■ Written instruction ■
Update the lines between the one holding "Start macro recording with red dot icon" and the one holding "Looking at the screenshot, I should point(58,698).", inclusive, so that "icon" becomes "button" and everything else stays the same. Return only those lines.

■ Supplied material ■
※

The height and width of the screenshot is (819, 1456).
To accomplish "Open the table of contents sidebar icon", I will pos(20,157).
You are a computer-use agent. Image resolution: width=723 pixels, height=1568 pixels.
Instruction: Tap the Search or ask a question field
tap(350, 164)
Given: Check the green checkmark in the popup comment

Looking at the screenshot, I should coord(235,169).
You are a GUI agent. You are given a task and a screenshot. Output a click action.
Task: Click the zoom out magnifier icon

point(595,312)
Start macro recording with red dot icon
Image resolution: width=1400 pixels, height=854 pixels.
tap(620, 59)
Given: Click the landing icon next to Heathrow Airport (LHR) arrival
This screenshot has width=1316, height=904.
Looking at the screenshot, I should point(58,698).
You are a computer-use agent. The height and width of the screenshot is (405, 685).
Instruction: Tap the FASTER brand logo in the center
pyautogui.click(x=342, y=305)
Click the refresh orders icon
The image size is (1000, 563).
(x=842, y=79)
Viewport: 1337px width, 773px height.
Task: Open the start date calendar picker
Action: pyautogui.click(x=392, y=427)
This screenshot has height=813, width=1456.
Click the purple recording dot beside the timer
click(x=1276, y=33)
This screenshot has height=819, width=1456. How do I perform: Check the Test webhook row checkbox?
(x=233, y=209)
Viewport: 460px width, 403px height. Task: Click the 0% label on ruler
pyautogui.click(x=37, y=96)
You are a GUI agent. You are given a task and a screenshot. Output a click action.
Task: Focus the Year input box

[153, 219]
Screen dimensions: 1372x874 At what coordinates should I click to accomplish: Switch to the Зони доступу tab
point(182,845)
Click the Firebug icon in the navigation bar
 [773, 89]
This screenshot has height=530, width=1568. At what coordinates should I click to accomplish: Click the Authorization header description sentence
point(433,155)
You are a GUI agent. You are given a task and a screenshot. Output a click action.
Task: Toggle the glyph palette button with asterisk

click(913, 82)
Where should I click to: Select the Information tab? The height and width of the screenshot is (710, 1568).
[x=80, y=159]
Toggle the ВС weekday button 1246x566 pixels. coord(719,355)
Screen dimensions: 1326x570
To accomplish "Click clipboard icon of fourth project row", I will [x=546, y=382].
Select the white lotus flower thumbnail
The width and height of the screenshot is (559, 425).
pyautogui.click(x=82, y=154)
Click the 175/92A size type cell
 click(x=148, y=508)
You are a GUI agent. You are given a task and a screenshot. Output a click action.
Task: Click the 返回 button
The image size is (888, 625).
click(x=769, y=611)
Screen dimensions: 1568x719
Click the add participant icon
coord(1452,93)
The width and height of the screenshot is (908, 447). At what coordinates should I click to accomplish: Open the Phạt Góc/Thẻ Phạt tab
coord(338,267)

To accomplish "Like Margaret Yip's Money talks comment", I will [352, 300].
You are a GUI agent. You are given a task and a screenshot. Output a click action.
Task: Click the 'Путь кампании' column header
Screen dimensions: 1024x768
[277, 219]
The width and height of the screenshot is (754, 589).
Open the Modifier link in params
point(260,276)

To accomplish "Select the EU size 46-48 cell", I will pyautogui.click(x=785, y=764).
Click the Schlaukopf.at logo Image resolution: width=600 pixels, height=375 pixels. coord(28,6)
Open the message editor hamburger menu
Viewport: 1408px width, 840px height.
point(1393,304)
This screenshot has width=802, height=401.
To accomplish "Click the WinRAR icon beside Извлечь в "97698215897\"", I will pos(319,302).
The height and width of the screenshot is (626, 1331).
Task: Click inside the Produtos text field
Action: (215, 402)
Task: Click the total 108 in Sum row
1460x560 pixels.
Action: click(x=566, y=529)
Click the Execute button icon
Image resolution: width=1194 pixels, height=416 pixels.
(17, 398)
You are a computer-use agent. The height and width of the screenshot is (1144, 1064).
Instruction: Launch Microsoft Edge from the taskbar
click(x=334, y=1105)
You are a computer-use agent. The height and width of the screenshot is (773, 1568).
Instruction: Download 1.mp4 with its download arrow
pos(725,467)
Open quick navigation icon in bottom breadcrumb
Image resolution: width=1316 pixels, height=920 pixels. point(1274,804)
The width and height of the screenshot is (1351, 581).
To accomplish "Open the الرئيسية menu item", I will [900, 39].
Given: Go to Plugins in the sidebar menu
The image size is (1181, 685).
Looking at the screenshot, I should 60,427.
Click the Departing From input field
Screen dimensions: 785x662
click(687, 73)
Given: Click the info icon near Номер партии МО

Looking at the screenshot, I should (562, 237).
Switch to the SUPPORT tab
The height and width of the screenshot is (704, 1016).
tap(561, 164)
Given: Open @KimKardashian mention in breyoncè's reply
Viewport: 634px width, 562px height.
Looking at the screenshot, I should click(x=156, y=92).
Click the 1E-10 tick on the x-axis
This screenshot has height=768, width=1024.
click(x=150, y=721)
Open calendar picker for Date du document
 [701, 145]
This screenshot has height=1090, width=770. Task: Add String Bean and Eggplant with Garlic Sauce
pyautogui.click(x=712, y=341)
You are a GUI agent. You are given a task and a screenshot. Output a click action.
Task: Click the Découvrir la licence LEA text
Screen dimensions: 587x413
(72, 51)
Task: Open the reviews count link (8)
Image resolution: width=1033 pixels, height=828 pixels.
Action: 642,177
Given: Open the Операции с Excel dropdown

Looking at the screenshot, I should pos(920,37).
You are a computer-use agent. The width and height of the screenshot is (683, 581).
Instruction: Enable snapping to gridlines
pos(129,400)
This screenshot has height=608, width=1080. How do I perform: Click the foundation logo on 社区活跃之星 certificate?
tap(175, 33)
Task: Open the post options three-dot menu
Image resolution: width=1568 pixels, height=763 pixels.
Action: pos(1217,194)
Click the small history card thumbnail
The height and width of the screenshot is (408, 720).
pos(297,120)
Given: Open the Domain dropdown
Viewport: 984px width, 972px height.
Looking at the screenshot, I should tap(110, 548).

※

■ Reply to the task ■
Start macro recording with red dot button
Image resolution: width=1400 pixels, height=854 pixels.
tap(620, 59)
Given: Click the landing button next to Heathrow Airport (LHR) arrival
This screenshot has width=1316, height=904.
Looking at the screenshot, I should point(58,698).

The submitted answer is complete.